PROBLEM TO WORK ON: Faithfully repeat all of the records, as they are written below.

******************************

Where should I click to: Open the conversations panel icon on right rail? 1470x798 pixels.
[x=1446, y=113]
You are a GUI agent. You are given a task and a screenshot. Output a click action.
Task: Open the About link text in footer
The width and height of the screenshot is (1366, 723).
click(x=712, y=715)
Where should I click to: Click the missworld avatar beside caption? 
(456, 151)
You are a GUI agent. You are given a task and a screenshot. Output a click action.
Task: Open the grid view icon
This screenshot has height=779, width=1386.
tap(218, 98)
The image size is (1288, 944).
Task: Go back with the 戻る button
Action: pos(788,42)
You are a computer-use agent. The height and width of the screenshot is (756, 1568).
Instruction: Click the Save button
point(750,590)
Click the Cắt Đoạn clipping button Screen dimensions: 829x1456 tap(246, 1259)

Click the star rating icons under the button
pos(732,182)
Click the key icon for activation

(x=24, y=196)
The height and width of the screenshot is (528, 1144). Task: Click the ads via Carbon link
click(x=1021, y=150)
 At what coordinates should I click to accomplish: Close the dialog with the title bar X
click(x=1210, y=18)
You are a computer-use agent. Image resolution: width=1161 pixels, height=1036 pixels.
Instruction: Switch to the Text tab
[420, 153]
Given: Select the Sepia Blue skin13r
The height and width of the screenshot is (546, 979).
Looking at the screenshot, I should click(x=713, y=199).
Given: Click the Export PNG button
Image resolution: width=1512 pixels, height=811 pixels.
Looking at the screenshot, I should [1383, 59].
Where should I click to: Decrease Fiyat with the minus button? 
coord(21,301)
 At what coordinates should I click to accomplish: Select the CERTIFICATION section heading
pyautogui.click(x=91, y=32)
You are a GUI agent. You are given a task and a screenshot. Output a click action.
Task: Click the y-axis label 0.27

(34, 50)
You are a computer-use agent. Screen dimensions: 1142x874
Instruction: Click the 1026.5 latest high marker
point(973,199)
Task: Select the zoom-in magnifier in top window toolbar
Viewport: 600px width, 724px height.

******************************

ANSWER TO THIS TASK:
Where should I click to: Open the conversations panel icon on right rail? 1470x798 pixels.
[x=1446, y=113]
You are a GUI agent. You are given a task and a screenshot. Output a click action.
Task: Open the About link text in footer
The width and height of the screenshot is (1366, 723).
click(x=712, y=715)
Where should I click to: Click the missworld avatar beside caption? 
(456, 151)
You are a GUI agent. You are given a task and a screenshot. Output a click action.
Task: Open the grid view icon
This screenshot has height=779, width=1386.
tap(218, 98)
The image size is (1288, 944).
Task: Go back with the 戻る button
Action: pos(788,42)
You are a computer-use agent. The height and width of the screenshot is (756, 1568).
Instruction: Click the Save button
point(750,590)
Click the Cắt Đoạn clipping button Screen dimensions: 829x1456 tap(246, 1259)

Click the star rating icons under the button
pos(732,182)
Click the key icon for activation

(x=24, y=196)
The height and width of the screenshot is (528, 1144). Task: Click the ads via Carbon link
click(x=1021, y=150)
 At what coordinates should I click to accomplish: Close the dialog with the title bar X
click(x=1210, y=18)
You are a computer-use agent. Image resolution: width=1161 pixels, height=1036 pixels.
Instruction: Switch to the Text tab
[420, 153]
Given: Select the Sepia Blue skin13r
The height and width of the screenshot is (546, 979).
Looking at the screenshot, I should click(x=713, y=199).
Given: Click the Export PNG button
Image resolution: width=1512 pixels, height=811 pixels.
Looking at the screenshot, I should [1383, 59].
Where should I click to: Decrease Fiyat with the minus button? 
coord(21,301)
 At what coordinates should I click to accomplish: Select the CERTIFICATION section heading
pyautogui.click(x=91, y=32)
You are a GUI agent. You are given a task and a screenshot. Output a click action.
Task: Click the y-axis label 0.27

(34, 50)
You are a computer-use agent. Screen dimensions: 1142x874
Instruction: Click the 1026.5 latest high marker
point(973,199)
Task: Select the zoom-in magnifier in top window toolbar
Viewport: 600px width, 724px height.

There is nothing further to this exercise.